-- Listed entries follows --

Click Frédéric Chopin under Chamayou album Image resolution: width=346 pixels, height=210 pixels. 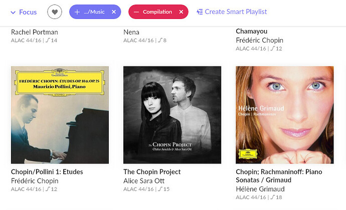tap(259, 40)
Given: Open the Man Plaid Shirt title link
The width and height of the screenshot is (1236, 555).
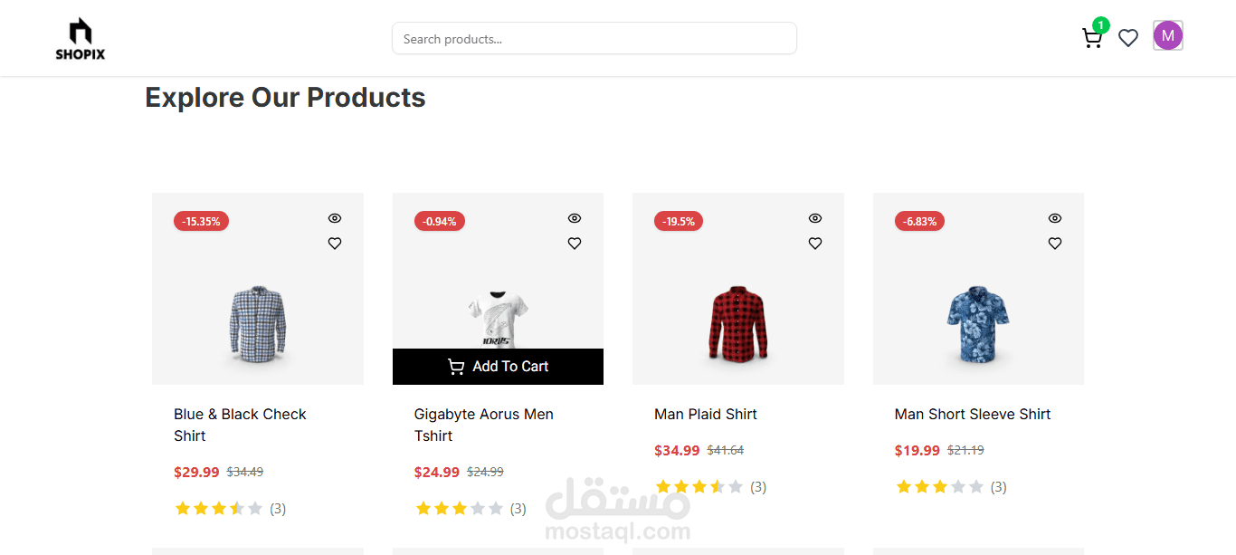Looking at the screenshot, I should point(706,414).
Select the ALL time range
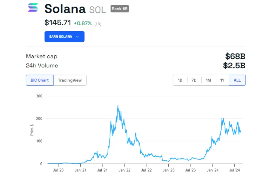 pos(237,80)
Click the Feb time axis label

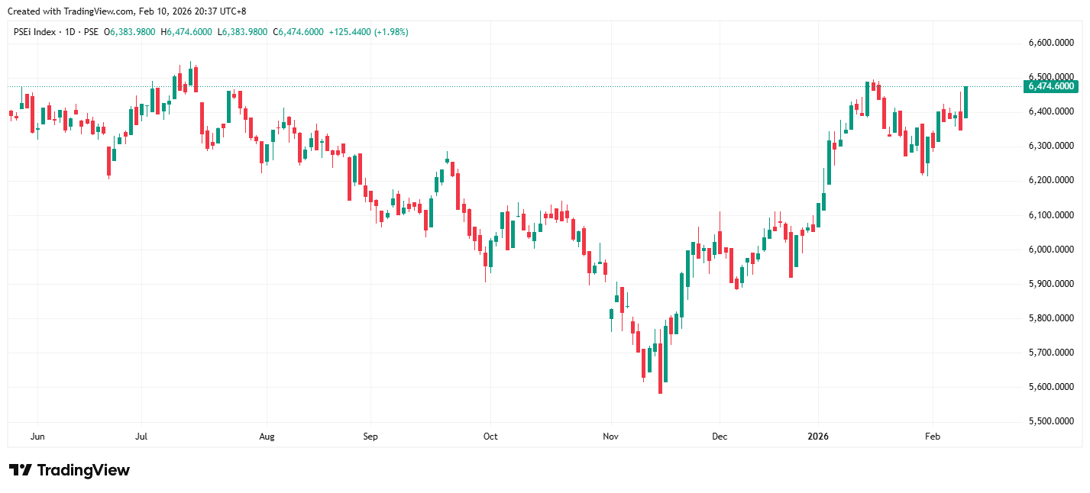click(x=932, y=437)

-- Listed entries concluded --

Exercise description - Copy exactly the lines from the line that contains "Given: Open the Man Plaid Shirt title link" through the last line of the records above, both ends included, but leave out the pictures.

Finished exercise -
Given: Open the Man Plaid Shirt title link
The width and height of the screenshot is (1236, 555).
Looking at the screenshot, I should point(706,414).
Select the ALL time range
 pos(237,80)
Click the Feb time axis label

click(x=932, y=437)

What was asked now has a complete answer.